Churchill Downs Incorporated Beat Analyst Estimates: See What The Consensus Is Forecasting For Next Year
It's been a mediocre week for Churchill Downs Incorporated (NASDAQ:CHDN) shareholders, with the stock dropping 15% to US$139 in the week since its latest annual results. Churchill Downs reported US$1.3b in revenue, roughly in line with analyst forecasts, although statutory earnings per share (EPS) of US$3.38 beat expectations, being 7.7% higher than what analysts expected. Following the result, analysts have updated their earnings model, and it would be good to know whether they think there's been a strong change in the company's prospects, or if it's business as usual. So we collected the latest post-earnings statutory consensus estimates to see what could be in store for next year.

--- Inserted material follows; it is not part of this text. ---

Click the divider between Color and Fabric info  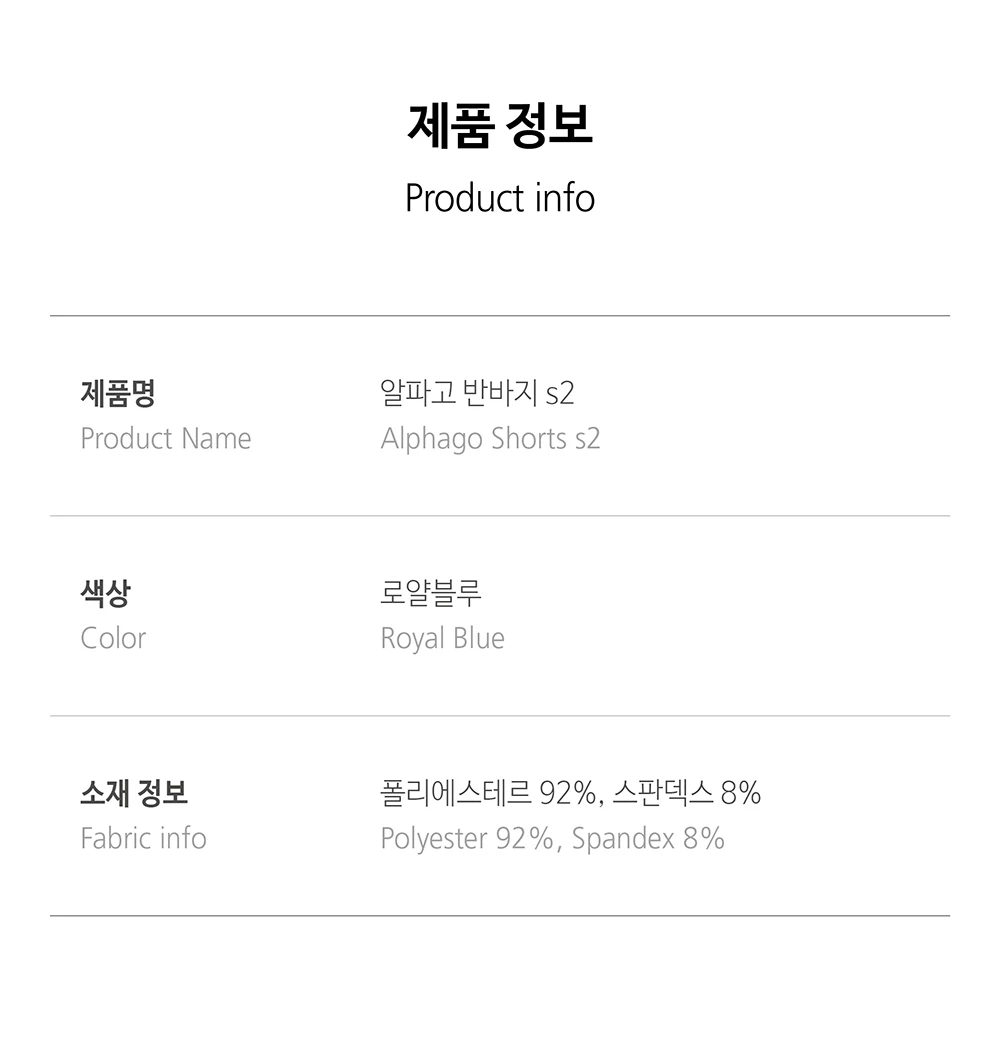[500, 716]
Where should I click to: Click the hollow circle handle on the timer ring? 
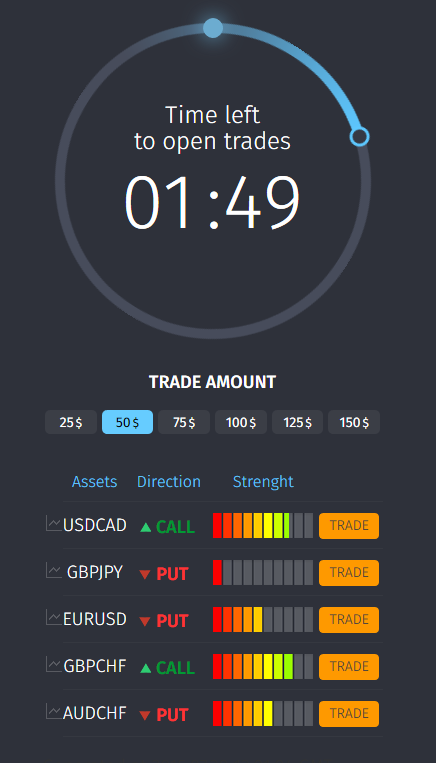[x=359, y=137]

See our latest analysis for Churchill Downs
After the latest results, the three analysts covering Churchill Downs are now predicting revenues of US$1.42b in 2020. If met, this would reflect a satisfactory 6.8% improvement in sales compared to the last 12 months. Statutory per-share earnings are expected to be US$3.49, roughly flat on the last 12 months. Before this earnings report, analysts had been forecasting revenues of US$1.38b and earnings per share (EPS) of US$3.86 in 2020. Overall it looks as though analysts were a bit mixed on the latest results. Although there was a a satisfactory to revenue, the consensus also made a minor downgrade to to its earnings per share forecasts.
Curiously, the consensus price target rose 6.0% to US$160. We can only conclude that the forecast revenue growth is expected to offset the impact of the expected fall in earnings. Fixating on a single price target can be unwise though, since the consensus target is effectively the average of analyst price targets. As a result, some investors like to look at the range of estimates to see if there are any diverging opinions on the company's valuation. Currently, the most bullish analyst values Churchill Downs at US$170 per share, while the most bearish prices it at US$141. The narrow spread of estimates could suggest that the business' future is relatively easy to value, or that analysts have a clear view on its prospects.

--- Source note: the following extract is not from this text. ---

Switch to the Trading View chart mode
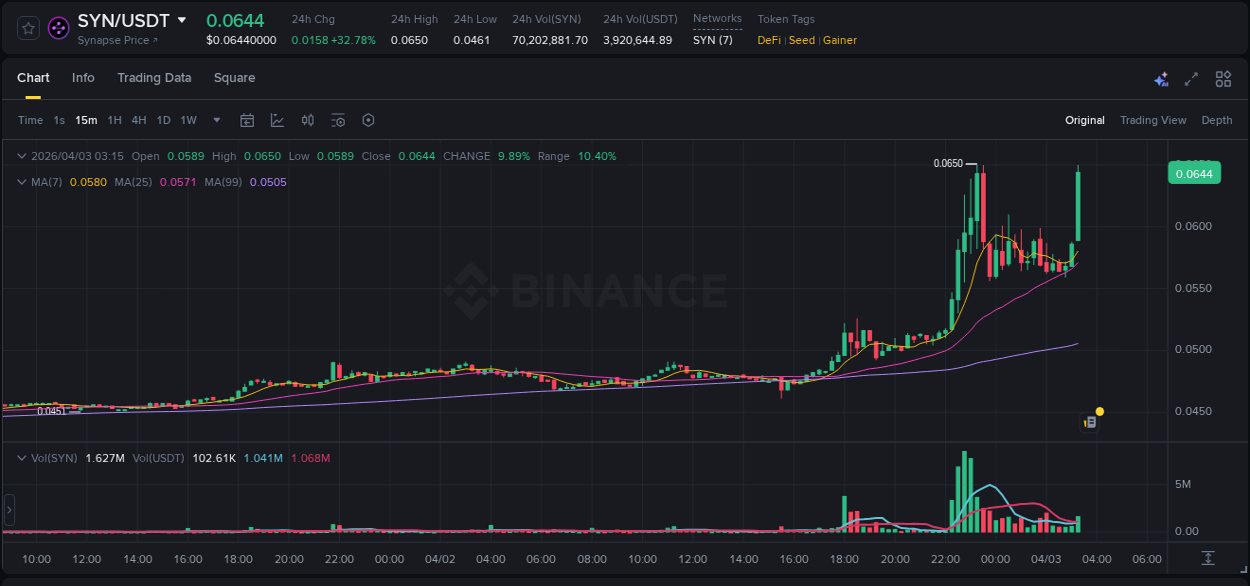 coord(1152,120)
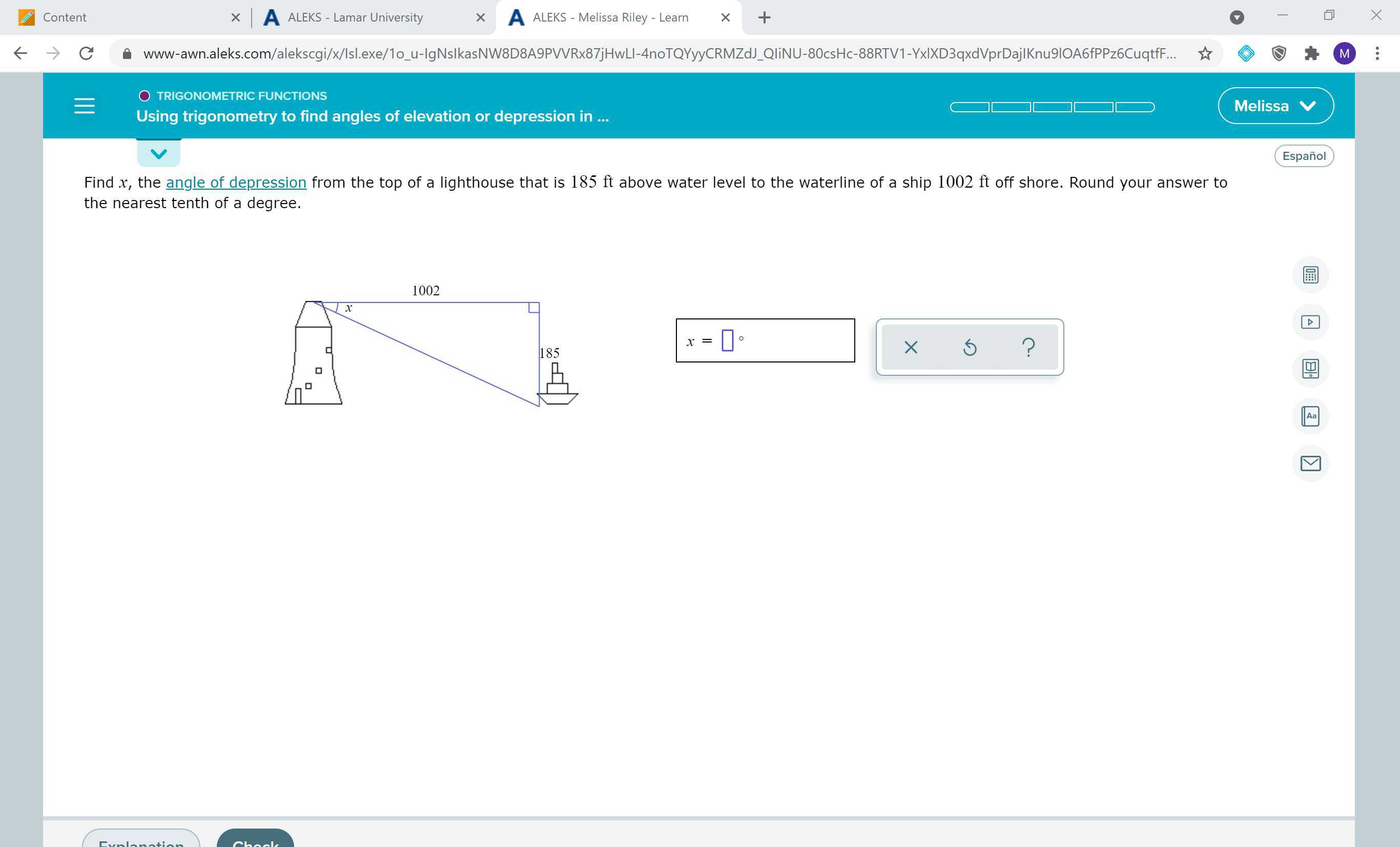Viewport: 1400px width, 847px height.
Task: Open the message envelope icon
Action: 1310,463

It can be useful to take a broader overview by seeing how analyst forecasts compare, both to the Churchill Downs's past performance and to peers in the same market. It's clear from the latest estimates that Churchill Downs's rate of growth is expected to accelerate meaningfully, with forecast 6.8% revenue growth noticeably faster than its historical growth of 3.7%p.a. over the past five years. Compare this with other companies in the same market, which are forecast to see a revenue decline of 8.5% next year. So it's clear that despite the acceleration in growth, Churchill Downs is expected to grow meaningfully slower than the market average.
The Bottom Line
The most important thing to take away is that analysts downgraded their earnings per share estimates, showing that there has been a clear decline in sentiment following these results. They also upgraded their revenue estimates for next year, even though sales are expected to grow slower than the wider market. There was also a nice increase in the price target, with analysts feeling that the intrinsic value of the business is improving.
Even so, the longer term trajectory of the business is much more important for the value creation of shareholders. We have estimates - from multiple Churchill Downs analysts - going out to 2021, and you can see them free on our platform here.